Document:
begin

Posted Sep 24, 2024 20:50 UTC (Tue) by pizza (subscriber, #46) [Link] (8 responses)

> It doesn't; the kernel uses several non-standard GCC extensions with no fallback, and requires a version of GCC or clang which is recent enough to provide all these required extensions.

While what you are saying is _technically_ correct, the details paint a very different story.

Linux only requires GCC 5.1, which was released *nine years* ago. Versus rustc 1.78, which only landed *four months* ago.

(Or you could use LLVM/Clang intstead of GCC, that requires a ~2.5-year old version (13.0.1)

Source: https://www.kernel.org/doc/html/next/process/changes.html

Building Rust-for-Linux on stable Rust

Posted Sep 24, 2024 22:33 UTC (Tue) by intelfx (subscriber, #130118) [Link] (6 responses)

> While what you are saying is _technically_ correct, the details paint a very different story.

Only if you conveniently ignore some of these details and highlight the others.

> Linux only requires GCC 5.1, which was released *nine years* ago. Versus rustc 1.78, which only landed *four months* ago.

end

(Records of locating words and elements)
begin

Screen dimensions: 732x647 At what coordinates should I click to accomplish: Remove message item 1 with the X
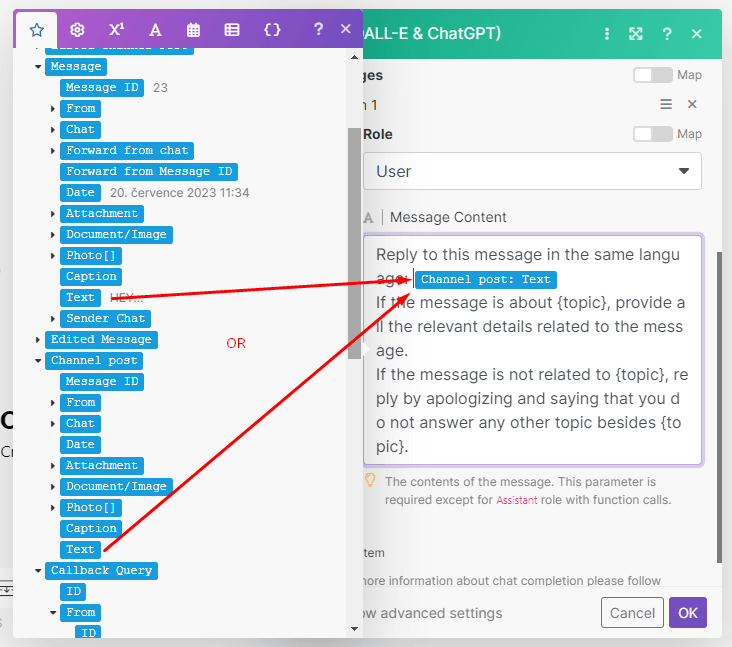[x=692, y=104]
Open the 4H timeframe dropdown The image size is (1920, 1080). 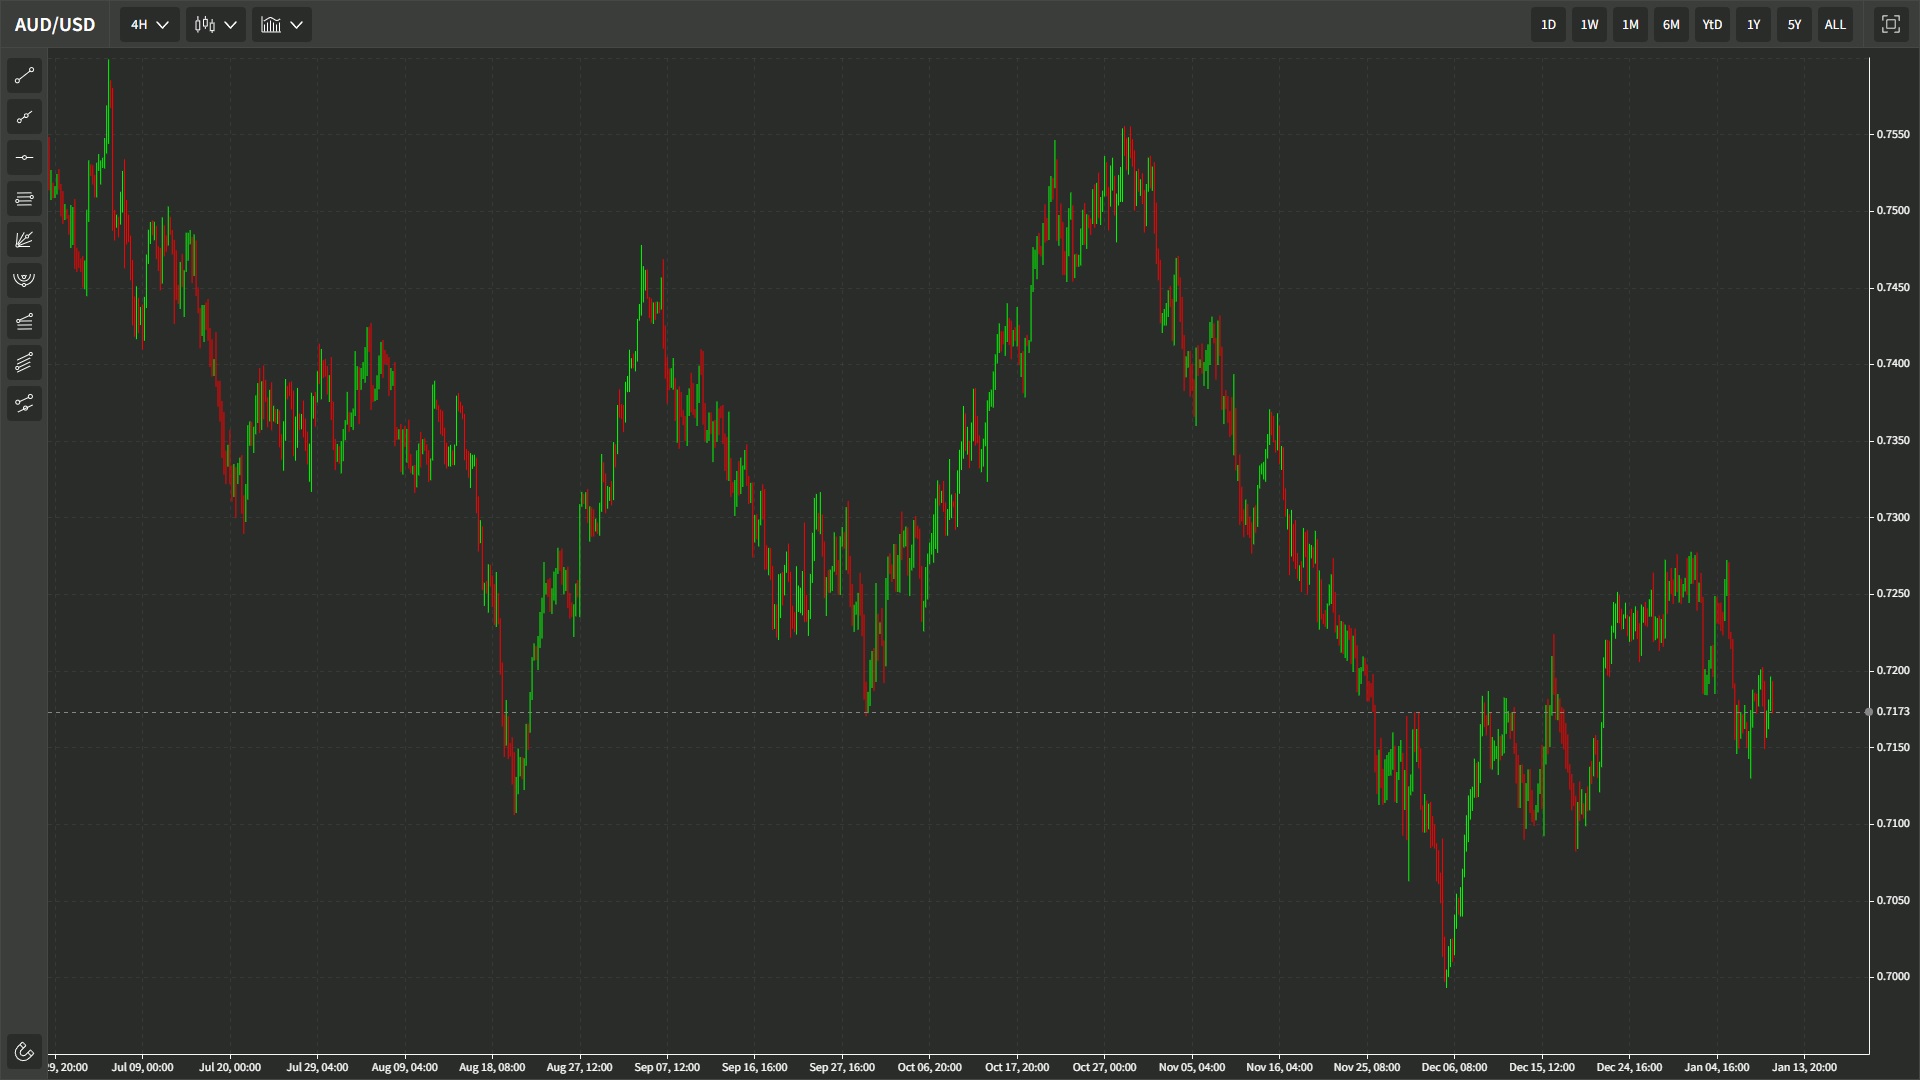[150, 25]
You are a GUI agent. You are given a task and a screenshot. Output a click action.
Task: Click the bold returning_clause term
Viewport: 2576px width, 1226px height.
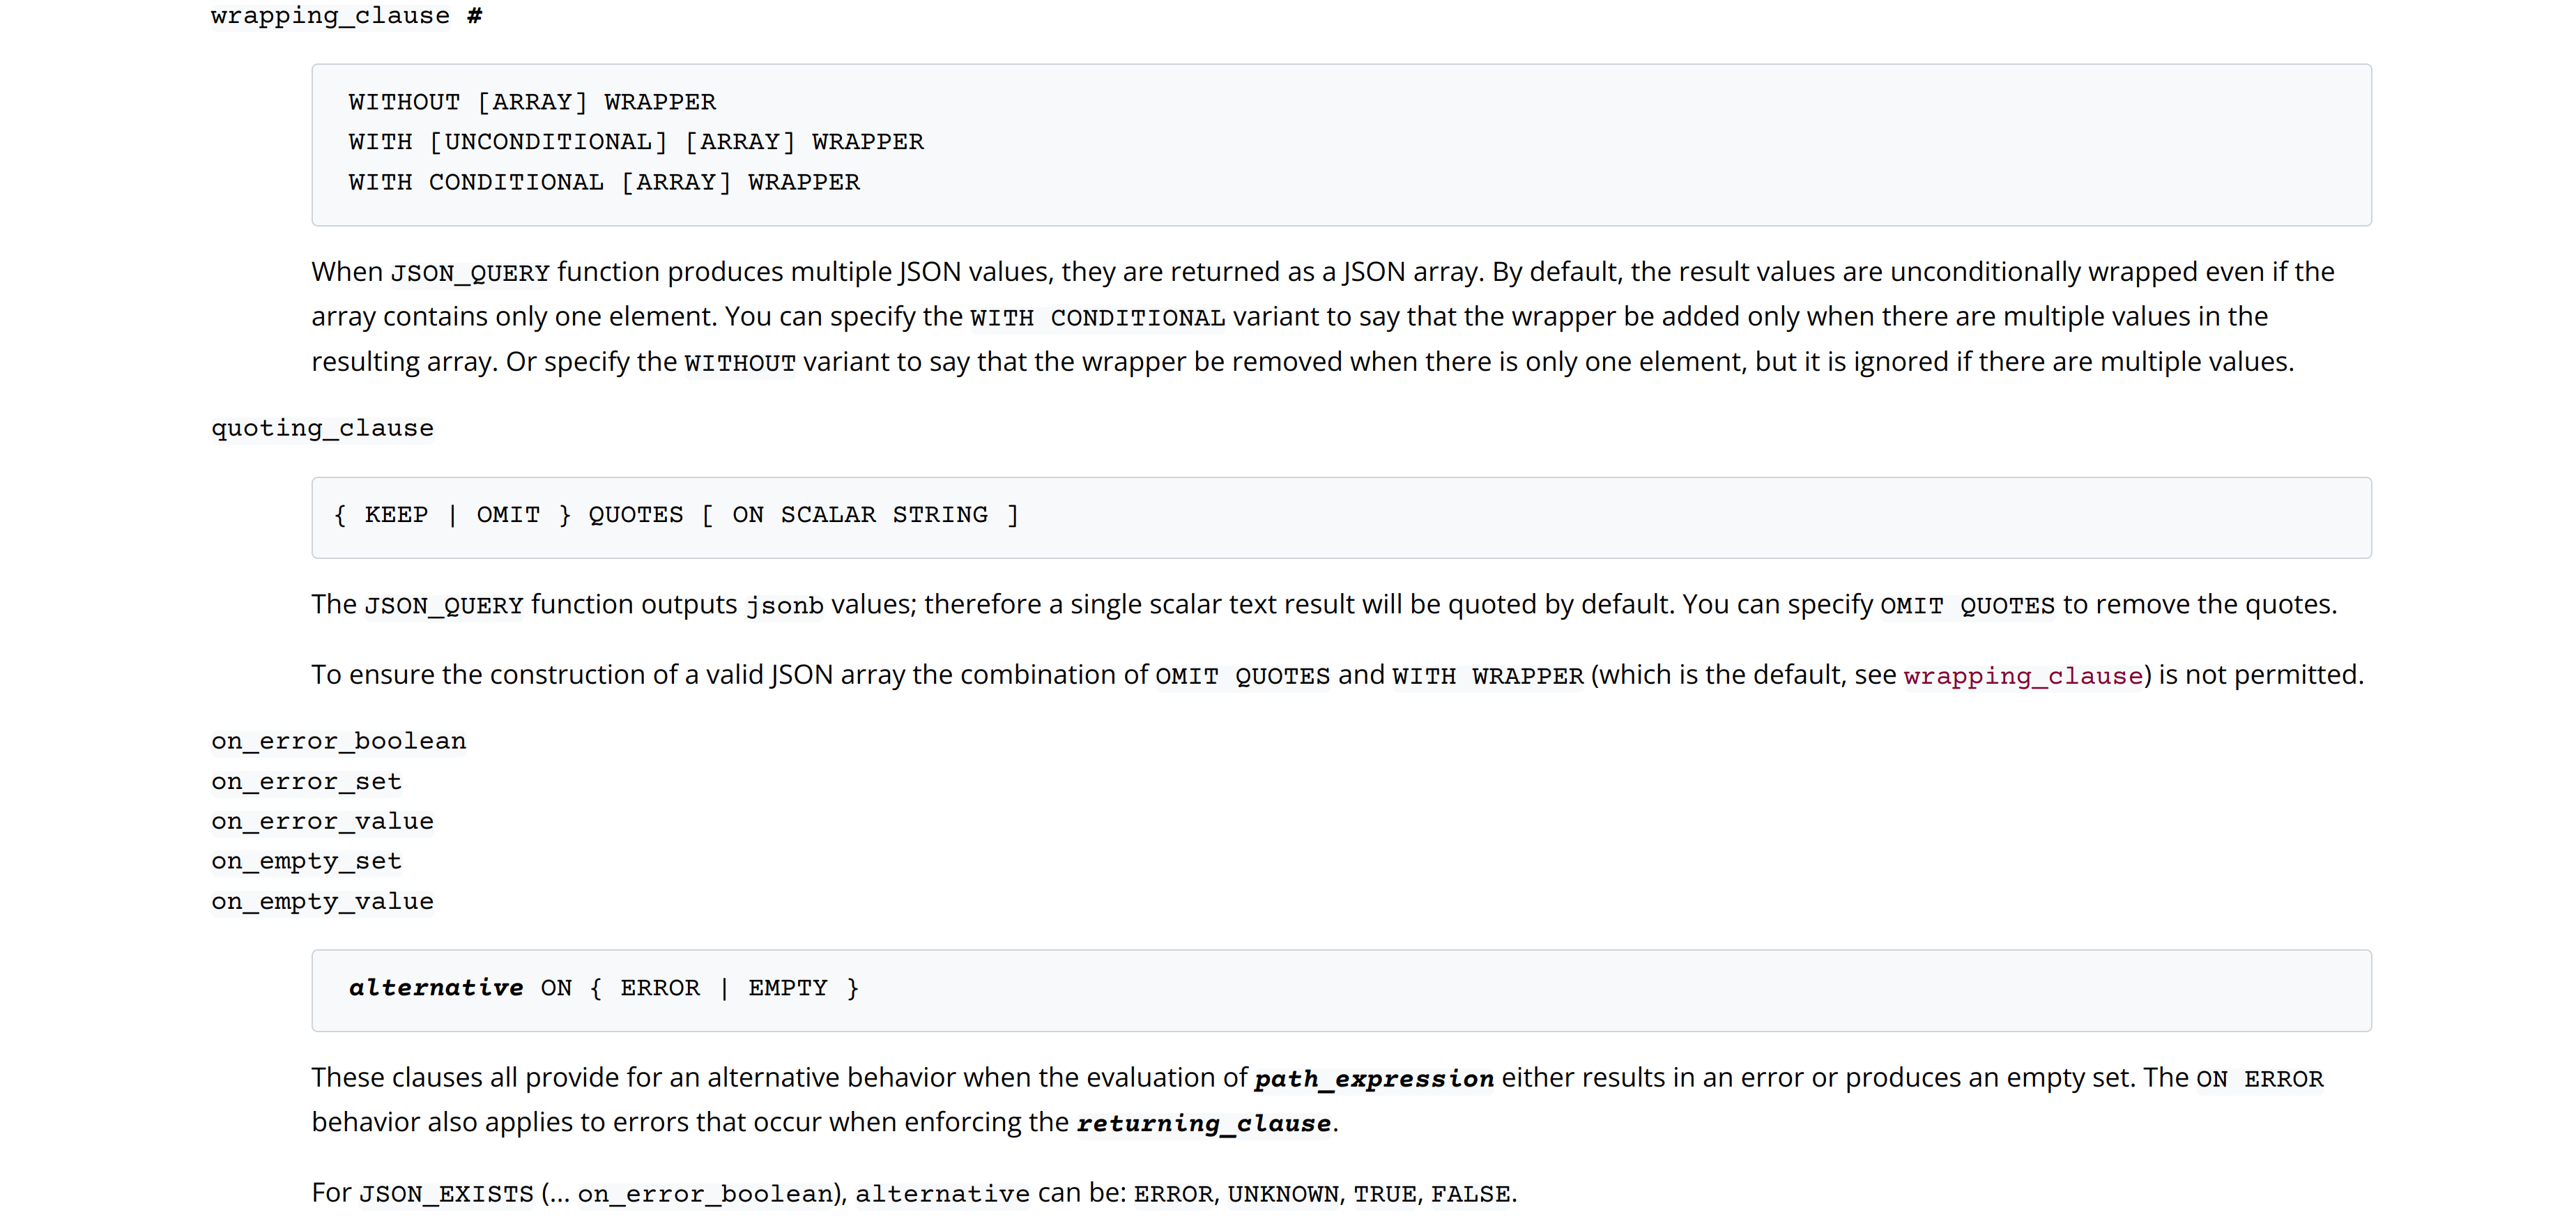coord(1203,1124)
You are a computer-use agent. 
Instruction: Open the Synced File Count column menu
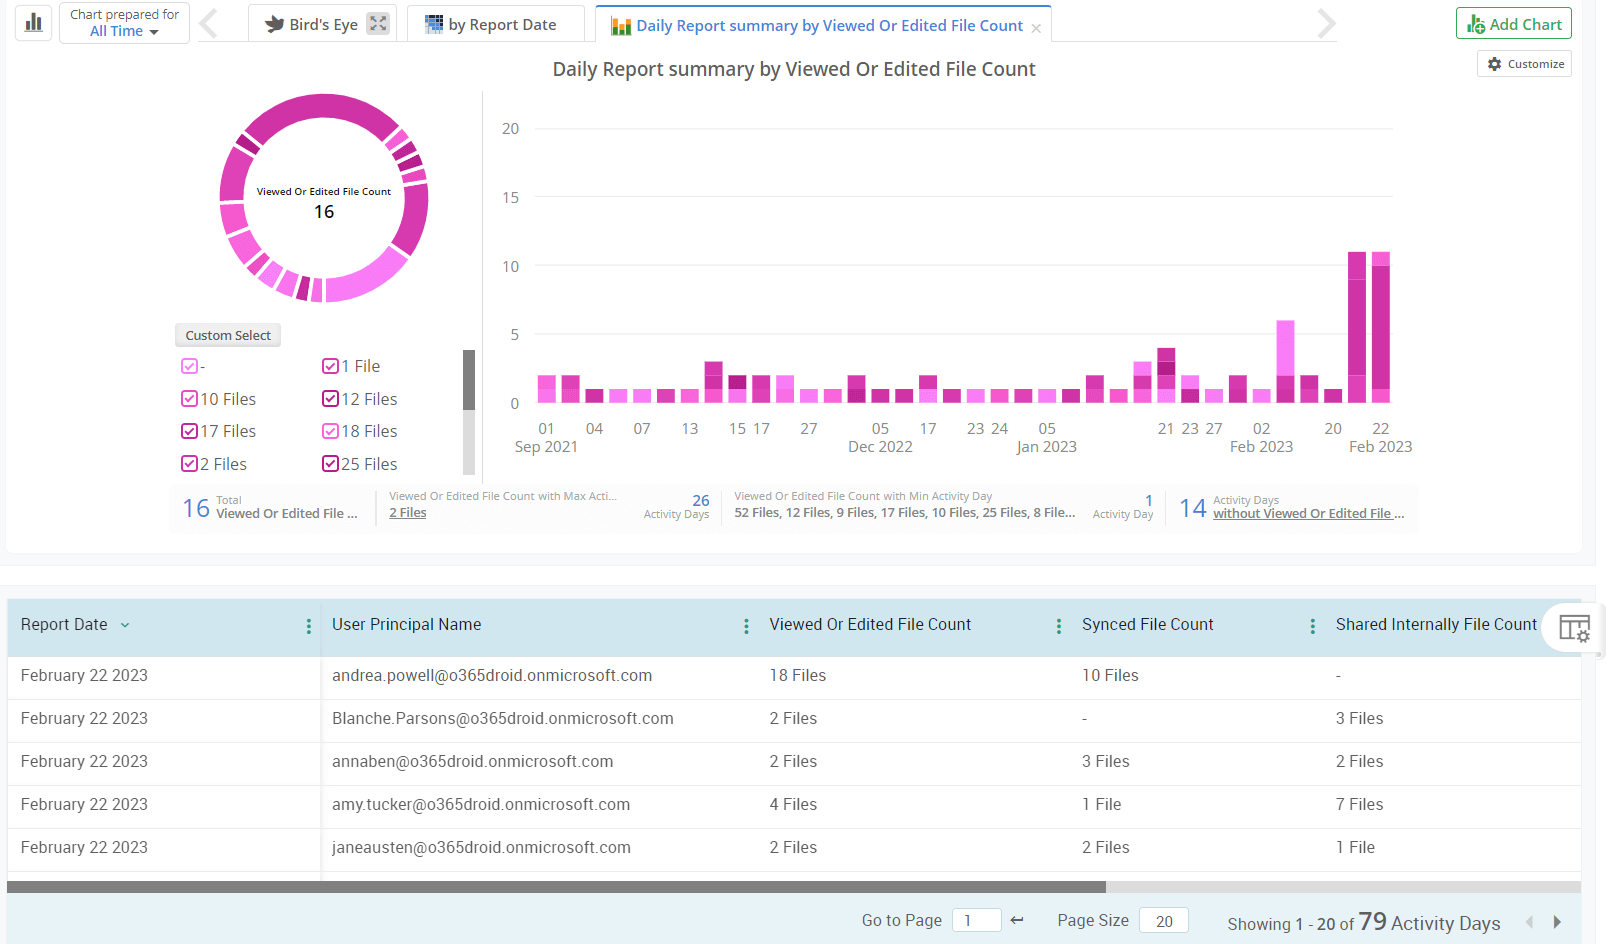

end

Work instructions:
Pick up the discussion of the compiler versions that the Linux kernel requires, and continue it from its final line. The items stand apart from the text and are not connected to it.

Result:
Yes, so how old is the C code in Linux, and how old is the Rust code in Linux? And how much time did it take (since the inception of $LANGUAGE code in Linux) to arrive at this state of affairs?

I’ve said it before, and I’ll say it again: it is unfair and disingenuous that the “new contender” is immediately required to clear the bar that nothing else was subjected to for a damn long time.

Building Rust-for-Linux on stable Rust

Posted Sep 25, 2024 0:06 UTC (Wed) by pizza (subscriber, #46) [Link] (5 responses)

> I’ve said it before, and I’ll say it again: it is unfair and disingenuous that the “new contender” is immediately required to clear the bar that nothing else was subjected to for a damn long time.

It is unfair to deliberately misstate Linux's C compiler requirements as well.

When Linux 5.15 bumped the minimum version to GCC 5.1, the latter had been available for *seven years*. (As opposed to the then-brand-new GCC 11)

Building Rust-for-Linux on stable Rust

Posted Sep 25, 2024 4:48 UTC (Wed) by khim (subscriber, #9252) [Link] (4 responses)

And when Linus presented Linux in comp.os.minix he explicitly have written: It also uses every feature of gcc I could find. And he used the most recent version of gcc he could find.

Now, that doesn't mean that then need to use bleeding version of Rust would stay with us forever, but I don't see why Rust have to be treated differently from how C was treated in the Linux bringup phase.

Building Rust-for-Linux on stable Rust

Posted Sep 25, 2024 11:56 UTC (Wed) by pizza (subscriber, #46) [Link] (3 responses)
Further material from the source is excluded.